Maybe I'm confused? I thought that bilaminates were fillet brazed frames that had non structural, purely decorative sleeves surrounding the tubes. These created the illusion of lugs, but the sleeves were merely decorative. The various Hetchins, Hurlows etc. were lugged bicycles that had pieces added to the ends of the lugs for decoration, but they were standard, lugged bicycles--not fillet brazed. Please correct me if I'm wrong? Are we using different definitions?

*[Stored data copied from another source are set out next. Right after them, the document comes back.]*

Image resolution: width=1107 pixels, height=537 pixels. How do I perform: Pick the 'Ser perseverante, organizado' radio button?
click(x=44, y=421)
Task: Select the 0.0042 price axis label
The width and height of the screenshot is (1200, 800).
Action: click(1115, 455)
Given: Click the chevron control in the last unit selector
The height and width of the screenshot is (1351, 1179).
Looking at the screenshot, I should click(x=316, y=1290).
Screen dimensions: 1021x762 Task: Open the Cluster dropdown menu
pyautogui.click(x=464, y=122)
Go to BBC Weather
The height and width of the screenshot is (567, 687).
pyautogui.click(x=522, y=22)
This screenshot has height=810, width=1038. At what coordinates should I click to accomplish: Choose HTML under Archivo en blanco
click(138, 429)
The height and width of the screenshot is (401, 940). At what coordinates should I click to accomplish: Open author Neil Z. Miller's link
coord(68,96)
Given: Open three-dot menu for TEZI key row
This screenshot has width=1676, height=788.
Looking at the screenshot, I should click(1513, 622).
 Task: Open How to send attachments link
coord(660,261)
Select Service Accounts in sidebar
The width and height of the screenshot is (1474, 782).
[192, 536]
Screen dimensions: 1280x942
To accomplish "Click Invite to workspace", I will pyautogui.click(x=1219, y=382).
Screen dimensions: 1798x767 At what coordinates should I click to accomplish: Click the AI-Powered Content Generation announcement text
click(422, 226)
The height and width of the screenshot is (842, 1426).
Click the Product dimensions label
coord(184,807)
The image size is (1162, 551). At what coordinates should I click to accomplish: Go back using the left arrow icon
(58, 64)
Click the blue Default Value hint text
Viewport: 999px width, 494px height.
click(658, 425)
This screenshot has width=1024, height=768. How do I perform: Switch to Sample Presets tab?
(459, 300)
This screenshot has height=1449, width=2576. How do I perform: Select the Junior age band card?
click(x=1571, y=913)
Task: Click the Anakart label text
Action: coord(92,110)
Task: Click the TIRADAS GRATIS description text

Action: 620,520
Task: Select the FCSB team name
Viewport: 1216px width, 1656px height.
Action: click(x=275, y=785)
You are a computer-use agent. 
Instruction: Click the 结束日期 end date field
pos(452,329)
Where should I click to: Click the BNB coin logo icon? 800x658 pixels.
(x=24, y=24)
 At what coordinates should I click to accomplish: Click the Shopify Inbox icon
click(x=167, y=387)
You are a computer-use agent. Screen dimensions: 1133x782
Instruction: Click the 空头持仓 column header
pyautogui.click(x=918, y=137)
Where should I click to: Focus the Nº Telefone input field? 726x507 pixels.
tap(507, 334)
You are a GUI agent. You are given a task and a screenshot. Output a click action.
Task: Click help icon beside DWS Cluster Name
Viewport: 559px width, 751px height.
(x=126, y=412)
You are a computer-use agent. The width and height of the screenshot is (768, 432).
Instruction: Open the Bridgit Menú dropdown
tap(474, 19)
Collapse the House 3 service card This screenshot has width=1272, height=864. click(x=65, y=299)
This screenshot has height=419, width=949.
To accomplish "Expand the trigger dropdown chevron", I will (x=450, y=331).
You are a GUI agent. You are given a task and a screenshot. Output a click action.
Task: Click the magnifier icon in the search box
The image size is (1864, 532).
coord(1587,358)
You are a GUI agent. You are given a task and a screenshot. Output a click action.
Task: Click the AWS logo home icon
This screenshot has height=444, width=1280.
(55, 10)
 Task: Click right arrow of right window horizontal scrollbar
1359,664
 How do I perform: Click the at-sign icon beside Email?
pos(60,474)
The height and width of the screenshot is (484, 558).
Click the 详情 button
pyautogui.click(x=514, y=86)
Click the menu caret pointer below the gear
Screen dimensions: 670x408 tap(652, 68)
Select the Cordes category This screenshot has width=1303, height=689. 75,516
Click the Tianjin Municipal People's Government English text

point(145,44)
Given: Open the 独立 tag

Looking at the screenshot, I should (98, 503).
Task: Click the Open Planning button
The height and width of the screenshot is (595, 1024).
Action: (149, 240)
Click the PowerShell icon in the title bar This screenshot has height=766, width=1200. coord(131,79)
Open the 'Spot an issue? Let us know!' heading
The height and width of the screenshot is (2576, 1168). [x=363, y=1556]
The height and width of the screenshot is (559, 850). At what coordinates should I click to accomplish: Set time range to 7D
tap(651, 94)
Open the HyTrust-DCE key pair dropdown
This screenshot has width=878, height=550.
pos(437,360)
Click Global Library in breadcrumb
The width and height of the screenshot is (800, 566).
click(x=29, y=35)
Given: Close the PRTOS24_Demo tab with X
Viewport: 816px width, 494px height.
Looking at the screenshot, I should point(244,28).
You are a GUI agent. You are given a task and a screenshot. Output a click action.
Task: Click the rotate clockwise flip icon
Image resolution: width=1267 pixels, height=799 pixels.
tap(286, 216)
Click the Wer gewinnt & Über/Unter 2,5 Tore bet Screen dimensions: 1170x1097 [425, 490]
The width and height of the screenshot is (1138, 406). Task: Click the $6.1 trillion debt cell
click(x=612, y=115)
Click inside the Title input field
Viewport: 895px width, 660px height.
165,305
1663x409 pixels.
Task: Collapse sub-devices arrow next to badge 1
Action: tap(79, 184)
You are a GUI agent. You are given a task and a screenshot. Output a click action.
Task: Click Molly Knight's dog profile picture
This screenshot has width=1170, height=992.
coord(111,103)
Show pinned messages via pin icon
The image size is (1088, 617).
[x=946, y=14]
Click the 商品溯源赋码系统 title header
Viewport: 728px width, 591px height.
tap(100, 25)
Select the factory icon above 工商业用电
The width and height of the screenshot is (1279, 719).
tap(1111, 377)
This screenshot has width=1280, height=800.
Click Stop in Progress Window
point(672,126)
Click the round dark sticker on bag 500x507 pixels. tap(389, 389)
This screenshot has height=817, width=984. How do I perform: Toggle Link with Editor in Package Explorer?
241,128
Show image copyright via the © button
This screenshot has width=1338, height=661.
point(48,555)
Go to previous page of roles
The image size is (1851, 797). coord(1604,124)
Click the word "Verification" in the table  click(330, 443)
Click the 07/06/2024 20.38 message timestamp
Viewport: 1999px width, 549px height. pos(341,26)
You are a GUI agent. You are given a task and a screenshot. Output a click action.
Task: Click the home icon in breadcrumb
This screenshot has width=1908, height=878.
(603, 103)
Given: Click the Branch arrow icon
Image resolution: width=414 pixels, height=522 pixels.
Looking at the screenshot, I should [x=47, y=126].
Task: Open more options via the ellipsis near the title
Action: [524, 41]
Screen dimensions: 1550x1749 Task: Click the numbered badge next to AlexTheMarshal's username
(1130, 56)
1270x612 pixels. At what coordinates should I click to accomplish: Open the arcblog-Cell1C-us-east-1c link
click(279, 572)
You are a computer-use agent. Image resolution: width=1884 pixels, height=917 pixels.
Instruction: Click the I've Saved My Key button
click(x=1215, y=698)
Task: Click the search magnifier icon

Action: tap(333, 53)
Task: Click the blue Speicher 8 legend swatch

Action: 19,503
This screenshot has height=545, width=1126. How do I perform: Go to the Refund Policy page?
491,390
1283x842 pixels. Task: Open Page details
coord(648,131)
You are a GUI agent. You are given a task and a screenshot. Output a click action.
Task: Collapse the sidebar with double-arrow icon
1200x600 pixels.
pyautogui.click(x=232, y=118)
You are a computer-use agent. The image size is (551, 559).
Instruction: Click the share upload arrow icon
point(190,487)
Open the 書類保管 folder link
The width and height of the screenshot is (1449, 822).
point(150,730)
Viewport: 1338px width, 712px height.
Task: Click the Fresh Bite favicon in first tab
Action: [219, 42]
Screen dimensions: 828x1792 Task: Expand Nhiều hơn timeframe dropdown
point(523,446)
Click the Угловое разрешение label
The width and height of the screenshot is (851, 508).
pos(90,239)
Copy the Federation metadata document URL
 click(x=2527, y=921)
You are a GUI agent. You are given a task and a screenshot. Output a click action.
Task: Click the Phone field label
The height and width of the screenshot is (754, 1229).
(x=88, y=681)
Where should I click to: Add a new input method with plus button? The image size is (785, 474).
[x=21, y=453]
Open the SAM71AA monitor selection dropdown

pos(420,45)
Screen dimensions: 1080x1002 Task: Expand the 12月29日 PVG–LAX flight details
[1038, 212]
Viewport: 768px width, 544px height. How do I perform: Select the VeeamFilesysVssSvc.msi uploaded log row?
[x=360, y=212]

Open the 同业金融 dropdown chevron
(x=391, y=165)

Hilary Stone wrote in Cycling Plus (August 2000/1?): "Bilamination construction was first introduced by Claud butler, as far as we can tell in 1948 on the first version of the Avant Courier model. Paris Cycles also used a similar construction method--so Claud Butler cannot claim it as a first but they mad it an art in itself. Although bilamination frames look as if they are built with lugs, they are in fact fillet brazed. The 'lug parts' are sleeves which feature cut outs just like the ends of the lugs. These are first brazed onto the end of each tube to be joined. The tubes complete with sleeves are then fillet brazed together. Claud Butler claimed that in test at the National Physical laboratory this type of joint proved to be 25% stronger than a conventional lugged joint. It certainly had other advantages too--non standard tube sizes could be built into frames easily and frame angles were not limited by the lug angles available. At the time of bilaminated design introduction. frame lugs were in also in short supply, so this was probably another consideration".
Later, Stratton Hammon Louisville, Kentucky, USA
>Date: Sat, 22 May 2004 13:10:48 -0400
>From: Richard M Sachs <email@example.com>
>Subject: Re: [CR] Final on Bilaminate frames
>help me out here...
>are you calling details added to lugs "bi-lams"?
>or are "bi-lams" what you call the process of adding
>details to a frame after its joints were bronze welded?